Friday, October 24, 2014

Ebola Hysteria

I am fed up with the irrational and distorted  Ebola stories. If one watches media often today he or she would think that civilization is imperiled by the outbreak in a part of Africa for a weak strain of the Ebola virus.  But wait! Don't let news reports infect your brain with nonsense. According to the Disease Control and Prevention's National Center for Health, statistics indicate that  the actual risk a person faces of contracting Ebola, which, like the virus itself, is so tiny, it's downright microscopic. Here are far more common ways a resident of the U.S. could die this year.
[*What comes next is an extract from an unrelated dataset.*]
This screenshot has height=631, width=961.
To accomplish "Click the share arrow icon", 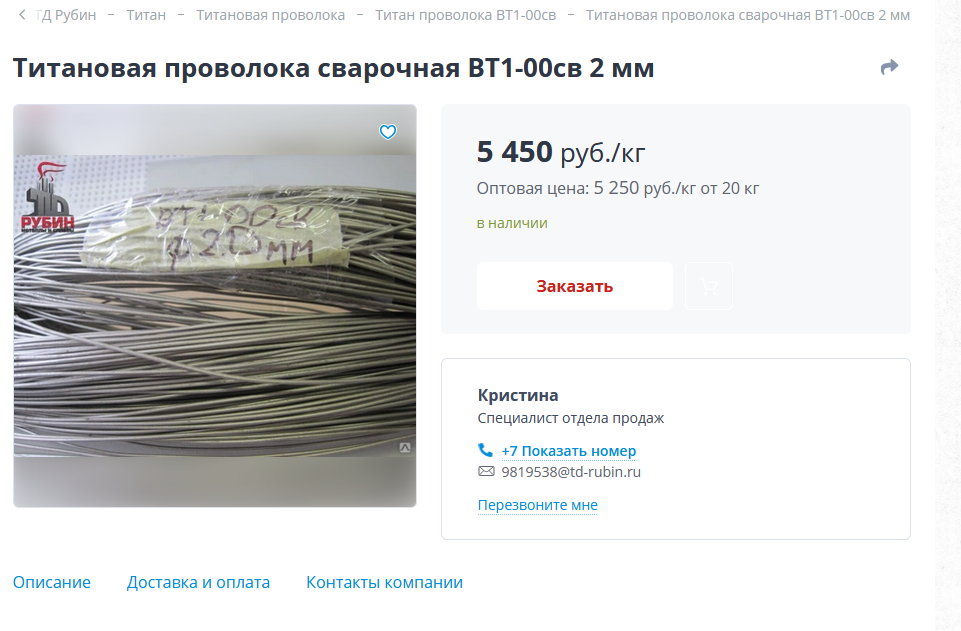I will tap(889, 67).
Heart disease — A U.S. resident circa 2005 faced a 1-in-5 chance of dying of this in his or her lifetime,
Cancer — 1-in-7 lifetime odds of dying from this.
Stroke — 1-in-23
Accidental injury — 1-in-36
Motor vehicle accident — 1-in-100
Assault by firearm — 1-in-325
Natural forces (heat, cold, storms, earthquakes, floods, tornadoes, lightning strikes, etc., combined) — 1-in-3,357
Drowning — 1-in-8,942
Air travel accident — 1-in-20,000
Asteroid impact — 1-in-147,717
Tsunami -1-in-500,000

What about the risk from Ebola? Well, the lifetime odds of dying from the disease is so small it is hard to compute, but it is far less likely than a person winning a multi million dollar power ball lottery.  Since Ebola's first outbreak in the 1970s through the one raging today, according to the World Health Organization, the total number of deaths attributed to Ebola has been 5000. That's it!
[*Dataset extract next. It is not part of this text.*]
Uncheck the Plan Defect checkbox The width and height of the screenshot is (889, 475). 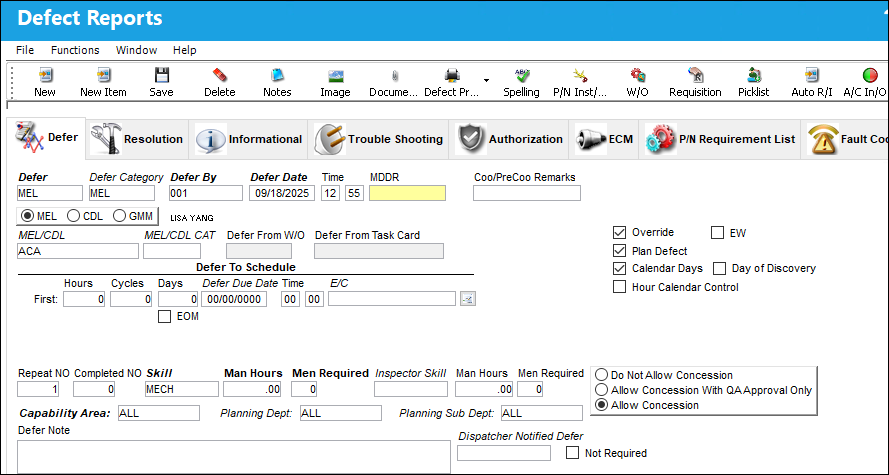click(x=619, y=251)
So, if the odds are far more likely to die in a car accident than of Ebola, H1N1, tsunamis or a natural disaster, why does Ebola seem to worry so many people so much? Familiarity with an agent of death can be one factor affecting our perception of risk. With cars, we take so many trips over our lifetimes that our brains learn not to be afraid of what might happen in the event of an accident. But the mass hysteria the media causes by introducing Ebola to us creates an irrational fear in us. Ebola for many people is new and not something they have personal experience with, so it's perceived as riskier.

Too, the lack of control over something like Ebola makes us fear it more.....like the small child terrified of "the monsters hiding underneath my bed". We don't have any sense of control over Ebola and the media reports it as being out of control.  Logically, people should think more about the reality of Ebola and realize that Ebola is not highly contagious, it's being managed carefully, and there're been epidemics in the past. They've all been controlled, and the same thing's even more likely to happen now, given modern medical advances.

What the media should say (and not so much because the story just isn't that newsworthy) about Ebola is what is true. Ebola is hard to catch and transmit compared to other infections because it requires direct contact with bodily fluids . In the six months of the 201) outbreak, there have been 3,431 deaths. That's a very low number for a serious infectious disease . The influenza pandemic spread by coughing of 1919, for example,  infected 500 million people across the world, killed 50 to 100 million (5 percent of the world's population in a year) .

Maybe instead we should worry about what needs worry, and that certainly isn't about catching the Ebola virus.